Climate information, projections, tools and data

Projecting the future climate

Global climate models, which are based on the laws of physics, allow scientists to answer questions about our climate.

Scenarios of future greenhouse gas and aerosol emissions are used to drive the climate models. These scenarios are derived to encompass the uncertainty around future anthropogenic emissions including consideration of unknowns in population and economic growth, technological developments and transfer, and political and social change.

The non-linear and chaotic nature of the climate system creates some natural limits to the predictability of climate, such as decreasing skill in weather predictions beyond a few days.

Future climate cannot simply be extrapolated from past climate, and further may depend sensitively on the evolution of future greenhouse gas concentration. Multi-decadal projections are also affected by the chaotic climate system or natural climate variability.

There is a substantial international climate science and modelling community . Around the world, many groups have created global climate models and all of them vary to a lesser or greater degree from each other. This is mainly due to the justifiably different ways some physical processes are mathematically represented in these models.

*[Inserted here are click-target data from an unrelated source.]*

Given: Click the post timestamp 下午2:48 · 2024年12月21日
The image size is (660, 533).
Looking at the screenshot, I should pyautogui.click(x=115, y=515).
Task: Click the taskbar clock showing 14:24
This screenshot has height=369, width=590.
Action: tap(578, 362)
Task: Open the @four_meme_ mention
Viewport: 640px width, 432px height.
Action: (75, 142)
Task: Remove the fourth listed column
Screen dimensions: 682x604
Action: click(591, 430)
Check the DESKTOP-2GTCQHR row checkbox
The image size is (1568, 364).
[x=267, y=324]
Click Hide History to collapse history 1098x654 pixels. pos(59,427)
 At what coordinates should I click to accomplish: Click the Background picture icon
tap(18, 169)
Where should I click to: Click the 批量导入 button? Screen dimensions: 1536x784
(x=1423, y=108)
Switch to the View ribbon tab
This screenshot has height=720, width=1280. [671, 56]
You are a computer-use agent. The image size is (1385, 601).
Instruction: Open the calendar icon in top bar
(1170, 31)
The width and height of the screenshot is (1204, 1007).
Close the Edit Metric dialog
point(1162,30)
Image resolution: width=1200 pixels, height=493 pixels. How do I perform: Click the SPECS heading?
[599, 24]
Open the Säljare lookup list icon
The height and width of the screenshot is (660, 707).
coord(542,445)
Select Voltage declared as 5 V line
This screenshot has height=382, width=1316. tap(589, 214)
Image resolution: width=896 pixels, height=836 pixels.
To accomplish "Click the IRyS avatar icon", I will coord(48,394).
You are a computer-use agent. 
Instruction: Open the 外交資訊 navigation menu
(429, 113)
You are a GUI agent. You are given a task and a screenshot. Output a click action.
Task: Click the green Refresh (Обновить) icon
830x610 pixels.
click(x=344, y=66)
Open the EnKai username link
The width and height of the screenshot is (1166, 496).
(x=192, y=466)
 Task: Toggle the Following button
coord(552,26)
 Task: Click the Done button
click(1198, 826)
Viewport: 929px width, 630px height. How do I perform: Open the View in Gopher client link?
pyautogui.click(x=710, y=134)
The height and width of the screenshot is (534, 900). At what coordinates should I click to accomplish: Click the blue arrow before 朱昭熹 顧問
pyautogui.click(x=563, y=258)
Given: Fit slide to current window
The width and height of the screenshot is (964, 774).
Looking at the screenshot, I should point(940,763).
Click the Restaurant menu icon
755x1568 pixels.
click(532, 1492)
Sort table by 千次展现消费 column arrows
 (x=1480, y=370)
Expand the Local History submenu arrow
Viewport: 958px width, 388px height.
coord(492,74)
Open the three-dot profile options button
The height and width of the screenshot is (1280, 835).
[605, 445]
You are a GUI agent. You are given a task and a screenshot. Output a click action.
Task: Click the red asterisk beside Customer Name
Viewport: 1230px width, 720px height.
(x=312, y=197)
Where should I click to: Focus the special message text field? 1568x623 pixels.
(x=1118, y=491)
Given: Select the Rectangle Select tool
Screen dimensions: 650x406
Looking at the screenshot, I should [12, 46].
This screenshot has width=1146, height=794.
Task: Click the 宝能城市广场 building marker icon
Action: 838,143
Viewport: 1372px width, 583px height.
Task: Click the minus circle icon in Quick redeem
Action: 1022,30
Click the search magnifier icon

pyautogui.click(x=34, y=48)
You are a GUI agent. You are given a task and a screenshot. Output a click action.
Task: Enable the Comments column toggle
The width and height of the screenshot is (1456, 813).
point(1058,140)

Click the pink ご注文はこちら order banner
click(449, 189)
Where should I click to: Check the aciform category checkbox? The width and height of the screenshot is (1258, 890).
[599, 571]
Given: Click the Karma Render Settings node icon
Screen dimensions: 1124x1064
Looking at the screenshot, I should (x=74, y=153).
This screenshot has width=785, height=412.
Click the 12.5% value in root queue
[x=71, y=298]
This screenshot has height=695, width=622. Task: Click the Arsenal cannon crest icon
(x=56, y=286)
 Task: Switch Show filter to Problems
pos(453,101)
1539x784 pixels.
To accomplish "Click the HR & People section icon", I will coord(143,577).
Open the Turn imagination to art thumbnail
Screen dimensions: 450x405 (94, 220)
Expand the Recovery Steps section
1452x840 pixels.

Global modelling groups perform simulations using the same emissions scenarios and make their results available for further analysis and evaluation. Model evaluation determines how well climate models represent historical climate and forms an integral part of the confidence building exercise for climate change projections.

Confidence in a climate projection is a measure of how plausible the projected range of change is for a given emission scenario. Confidence comes from multiple lines of evidence including physical theory, past climate changes and climate model simulations.